上节示例中的SELECT、UPDATE、VALUES这些标记均为关键词,也就是,在SQL语言中有固定含义的词。而标识MY_TABLE和A是标识符的示例。根据不用的语境,它们指定了表的名称、列名或者其他的数据库对象。因此一般简单的称其为“名称”。关键词和标识符具有相同的词法结果,也就是说,如果你不了解SQL语言,那么就很难区分它们。关键词列表详情参见附录C。

SQL identifiers and key words must begin with a letter (a-z, but also letters with diacritical marks and non-Latin letters) or an underscore (_). Subsequent characters in an identifier or key word can be letters, underscores, digits (0-9), or dollar signs ($). Note that dollar signs are not allowed in identifiers according to the letter of the SQL standard, so their use might render applications less portable. The SQL standard will not define a key word that contains digits or starts or ends with an underscore, so identifiers of this form are safe against possible conflict with future extensions of the standard.

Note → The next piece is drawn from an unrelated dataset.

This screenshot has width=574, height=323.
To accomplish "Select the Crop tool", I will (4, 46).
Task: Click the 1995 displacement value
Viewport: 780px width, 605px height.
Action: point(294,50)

SQL标识符和关键字必须以字母 (a-z,但也可以带有变音符号和非拉丁字母)或下划线(_)开头。之后可以为字母、下划线、数字(0-9)或者$符号。请注意,根据SQL标准,$符号是不允许在标识符中使用的,所以在PostgreSQL的标识符中使用$符号会降低应用程序的可移植性。SQL标准不会定义包含数字或者开头或结尾为下划线的关键词,所以以此格式定义的标识符一般不会与将来的标准扩展名有冲突。

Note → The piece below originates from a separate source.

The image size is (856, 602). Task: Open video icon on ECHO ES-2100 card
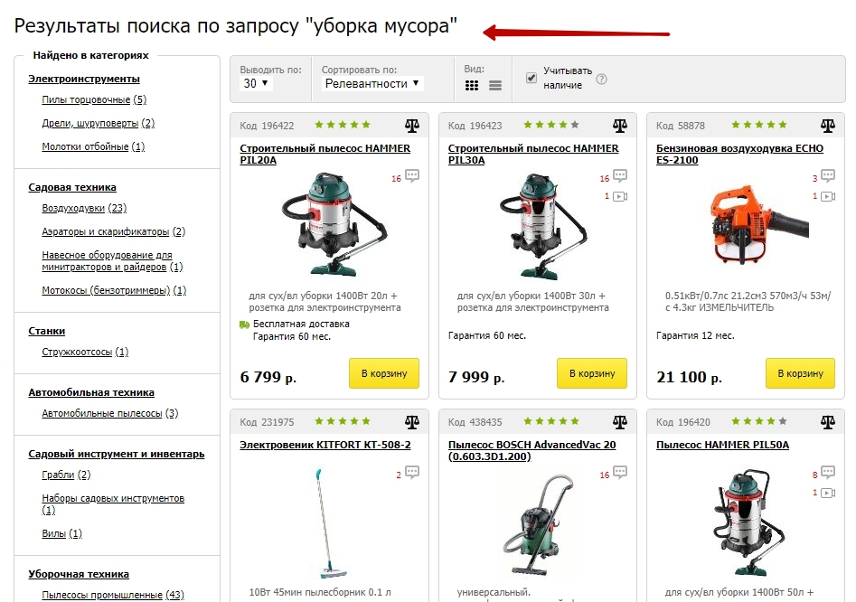[828, 196]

The system uses no more than NAMEDATALEN-1 bytes of an identifier; longer names can be written in commands, but they will be truncated. By default, NAMEDATALEN is 64 so the maximum identifier length is 63 bytes. If this limit is problematic, it can be raised by changing the NAMEDATALEN constant in src/include/pg_config_manual.h.

数据库系统中不会使用超过NAMEDATALEN-1长度的标识符,超长的名字可以在命令中书写,但是会被截断。默认情况下,NAMEDATALEN为64,所以标识符最大为63个字符。如果想调高该限制,可通过修改src/include/pg_config_manual.h中的NAMEDATALEN来实现。

Key words and unquoted identifiers are case insensitive. Therefore:

关键词及未引起来的标识符是大小写不敏感的。因此:

UPDATE MY_TABLE SET A = 5;

can equivalently be written as:

也可以写做:

uPDaTE my_TabLE SeT a = 5;

A convention often used is to write key words in upper case and names in lower case, e.g.:

约定成俗的,关键词用大写,名称用小写,例如:

UPDATE my_table SET a = 5;

There is a second kind of identifier: the delimited identifier or quoted identifier. It is formed by enclosing an arbitrary sequence of characters in double-quotes ("). A delimited identifier is always an identifier, never a key word. So "select" could be used to refer to a column or table named “select”, whereas an unquoted select would be taken as a key word and would therefore provoke a parse error when used where a table or column name is expected. The example can be written with quoted identifiers like this:

还有一种标识符:分隔符或引号标识符。其格式为使用双引号引起任意字符。分隔符为标识符而不是关键字。所以“select”可以指向一个叫做select的表或列,但是没有双引号的select,在解析时会作为关键词,所以在需要表名或列名的地方使用不带引号的select标识,则会触发解析错误。引起来的标识符示例如下:

UPDATE "my_table" SET "a" = 5;

Quoted identifiers can contain any character, except the character with code zero. (To include a double quote, write two double quotes.) This allows constructing table or column names that would otherwise not be possible, such as ones containing spaces or ampersands. The length limitation still applies.

引起来的标识符可以包含任意字符,但代码为零的字符除外。(含双引号的字符,要写两个双引号。)这允许构造包含空格或&的表名或列名(但强烈不建议这么做)。长度限制依旧适用。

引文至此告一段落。